Okay, let's break this down step-by-step:
(a) The vacant lot has a frontage of 130 ft. So the x-axis ranges from 0 to 130 ft.
(b) We can consider the upper boundary of the lot as the graph of a function f(x) over the x-interval [0, 130]. So the area of the lot is the integral:
A = ∫0^\130 f(x) dx
(c) We divide [0, 130] into 5 equal subintervals of length 26 ft. So: 0-26 ft, 26-52 ft, 52-78 ft, 78-104 ft, 104-130 ft.

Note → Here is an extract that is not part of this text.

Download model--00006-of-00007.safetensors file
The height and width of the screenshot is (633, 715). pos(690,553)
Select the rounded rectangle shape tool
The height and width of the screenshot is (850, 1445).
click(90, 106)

(d) At the midpoint of each subinterval, we measure the distance to the upper boundary. These are:
f(13) = ?
f(39) = ?
f(65) = ?
f(91) = ?
f(117) = ?
(e) To approximate the area using rectangles, we do:
A ≈ (f(13) - 0) * 26 + (f(39) - f(13)) * 26 +
(f(65) - f(39)) * 26 + (f(91) - f(65)) * 26 +
(f(117) - f(91)) * 26 + (130 - f(117)) * 26
(f) If we don't know the actual values of f(x) at the midpoints, we can estimate them. Let's say:
f(13) ≈ 15
f(39) ≈ 35
f(65) ≈ 55
f(91) ≈ 75
f(117) ≈ 95
(g) Plugging these in:
A ≈ (15 - 0) * 26 + (35 - 15) * 26 +
(55 - 35) * 26 + (75 - 55) * 26 +
(95 - 75) * 26 + (130 - 95) * 26 = 33,750 square ft
So the approximate area of the vacant lot is 33,750 square ft.
Please let me know if you have any other questions!